Helping a Sibling of a Mentally Ill Adult
But who is acknowledging these emotions within the siblings? Not many people, unfortunately. The data is thin and not many studies are done of how mental illness affects siblings. The siblings are often left out of the discussion and may find themselves left in the dark.
The best way to help your other children is by opening up the lines of communication. Ask them how much they want to be involved and how much information they want. Some may decide they just want to be a supportive sibling and not be involved in the medical side. Others may want to immerse themselves.
If they are open, direct them to books, articles or resources specific to your child’s diagnosis. Having a clear picture may help them understand what is happening with their sibling.
Make it clear to your adult children that they cannot cure their sibling.
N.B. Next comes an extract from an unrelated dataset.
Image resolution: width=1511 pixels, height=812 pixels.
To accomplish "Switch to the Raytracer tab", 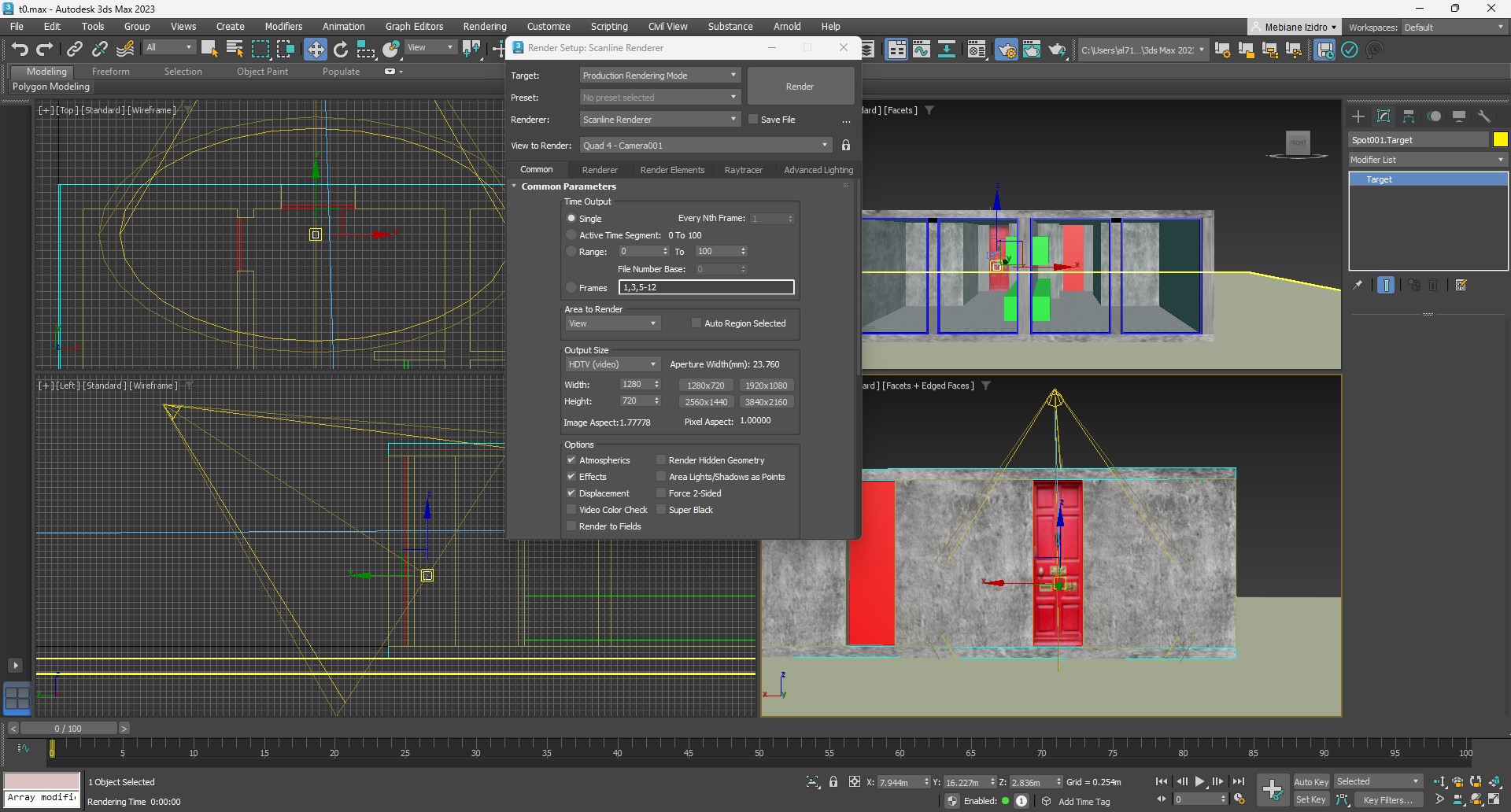I will click(743, 170).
They can offer them support, encouragement and love, but what happens as a result is not up to them. It is also important to give them permission to take care of themselves. They can’t sacrifice their own mental health or their other relationships because of their sibling. Give them permission, by your words and actions, to live their lives to its fullest. Sacrificing themselves will not do anyone any good.
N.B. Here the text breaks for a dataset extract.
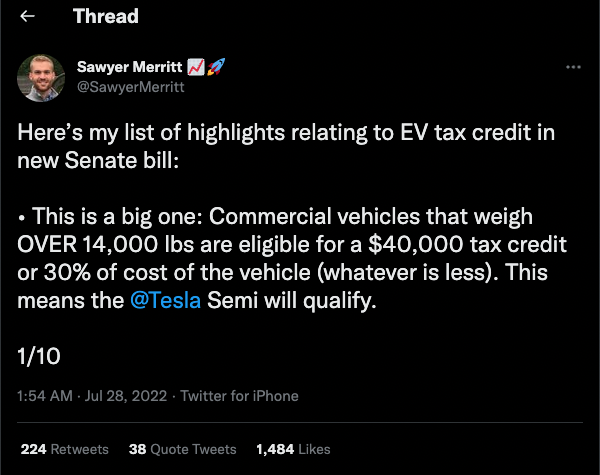600x475 pixels.
Task: Click the word "Semi" after @Tesla
Action: (232, 300)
Encourage your child to find a support group where they can talk with other siblings. Contact your local social services agency or a health care worker for leads on possible groups in your area. Being able to talk to people in similar situations as them may provide some reassurance and a sense of normalcy.
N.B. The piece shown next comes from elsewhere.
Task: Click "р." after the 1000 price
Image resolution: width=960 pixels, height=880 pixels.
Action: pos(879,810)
There are many resources that deal specifically with the types of mental illnesses but listed are ones that deal with siblings. This is just a sampling of stories that are written by siblings.
My Sister’s Keeper
by Margaret Moorman
A woman caring for a sister afflicted with schizophrenia shares how her sibling’s disease affected her own development and how she resolved her inner turmoil to be able to meet her sister’s needs and her own
The Forgotten Survivors: a sister’s journey through her brother’s mental illness
by Shannon Jaccard
The Forgotten Survivors explores the unique experience of siblings who have a brother or sister with a serious mental illness. The book provides insight and guidance in how to move the sibling bond forward even if the relationship has been marred by turmoil and separation. Some siblings just don’t know what to do, and often it’s easier for them to do nothing. Others are exhausted from balancing the needs of their aging parents, their ill sibling, and raising their own families. Through all of their efforts, no one bothers to ask them how they are doing. No one recognizes the trauma they have experienced each time their sibling was hospitalized, or each time their mother or father fell apart. These siblings hold in their emotions. The Forgotten Survivors will challenge you to forgive, to love, and to unify.
Circle Around the Sun
by Molly McClosky
Within a few years, his world had begun to fall apart. By the time Molly was old enough to begin to know him, Mike was heavily medicated and frequently delusional, living in hospitals or care homes or on the road. Years later, through reading an astonishing archive of letters preserved by her mother and grandmother, and interviewing old friends of Mike’s, Molly began to piece together a picture of her brother’s life, before and after the illness struck–the story of how a gifted and well-liked student and athlete was overtaken by a terrible illness that rendered him unrecognizable. Now she tells that story–which is also the story of her own demons and of the ways in which a seemingly perfect family can slowly fall apart, and in the end, regroup.
It’s never easy for members of the family when someone has a mental illness, and siblings are often neglected. But good communication with your adult child, can help them to thrive.